Light painting avec Xavier Coadic profitant de la nuit sombre (ça ne se voit pas, mais il est 1h): «IC» pour IndieCamp. © Victor Didelot

4 juillet. La douche en plein air, Raspberry et Ethereum

A 9h30, je prends le petit déjeuner avec quelques campeurs, d’autres dorment encore alors que le soleil brille et chauffe déjà.

Pendant que certains animent des visioconférences (sur la communauté Open BioFabrics, la solution communale Communecter…), je commence à réfléchir avec Aurélien à fabriquer une autre table avec le reste des palettes.
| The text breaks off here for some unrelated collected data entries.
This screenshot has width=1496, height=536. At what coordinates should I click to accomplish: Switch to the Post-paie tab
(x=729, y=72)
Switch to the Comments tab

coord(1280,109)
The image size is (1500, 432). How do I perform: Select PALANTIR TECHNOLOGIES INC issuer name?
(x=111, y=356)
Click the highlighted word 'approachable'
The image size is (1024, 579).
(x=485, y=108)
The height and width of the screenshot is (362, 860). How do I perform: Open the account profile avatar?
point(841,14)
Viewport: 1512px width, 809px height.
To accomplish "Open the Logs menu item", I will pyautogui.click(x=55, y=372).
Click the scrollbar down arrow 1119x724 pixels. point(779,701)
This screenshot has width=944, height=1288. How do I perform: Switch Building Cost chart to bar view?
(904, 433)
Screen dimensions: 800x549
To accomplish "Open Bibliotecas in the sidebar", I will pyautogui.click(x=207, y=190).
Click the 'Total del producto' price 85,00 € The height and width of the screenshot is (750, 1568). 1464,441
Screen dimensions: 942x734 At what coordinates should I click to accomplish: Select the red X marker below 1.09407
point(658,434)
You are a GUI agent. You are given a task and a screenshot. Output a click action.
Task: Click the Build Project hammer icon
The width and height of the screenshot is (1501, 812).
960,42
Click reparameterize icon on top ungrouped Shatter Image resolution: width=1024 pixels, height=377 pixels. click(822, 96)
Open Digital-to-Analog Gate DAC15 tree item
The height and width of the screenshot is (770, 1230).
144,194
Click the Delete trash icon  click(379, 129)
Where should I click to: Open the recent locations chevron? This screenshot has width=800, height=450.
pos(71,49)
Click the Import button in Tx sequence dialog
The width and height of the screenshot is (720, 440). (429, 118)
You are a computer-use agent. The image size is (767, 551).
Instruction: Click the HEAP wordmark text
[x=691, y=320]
Nous sélectionnons la meilleure palette pour en faire le plateau de la table.

Rieul installe une «toile de douche» extérieure, avec un tuyau d’arrosage en guise de douche, en attendant d’avoir fini la douche solaire. © Victor Didelot
En fin de matinée, Xavier P. allume la forge et explique les bases de la ferronnerie. © Victor Didelot
Nous nous familiarisons avec le marteau et l’enclume en forgeant une pointe à partir d’une tige en métal. © Victor Didelot

Deux nouveaux campeurs arrivent, Matthieu Brient, du LabFab de Rennes et Arthur Masson, développeur « société ouverte ». C’est-à-dire ? « La société ouverte se base sur la philosophie open source. Elle est internationale, collaborative et évolutive. Les citoyens la conçoivent de manière collective : chacun peut contribuer, par exemple en proposant des projets de société, des services, des biens matériels, ou encore des textes de loi », m’explique Arthur.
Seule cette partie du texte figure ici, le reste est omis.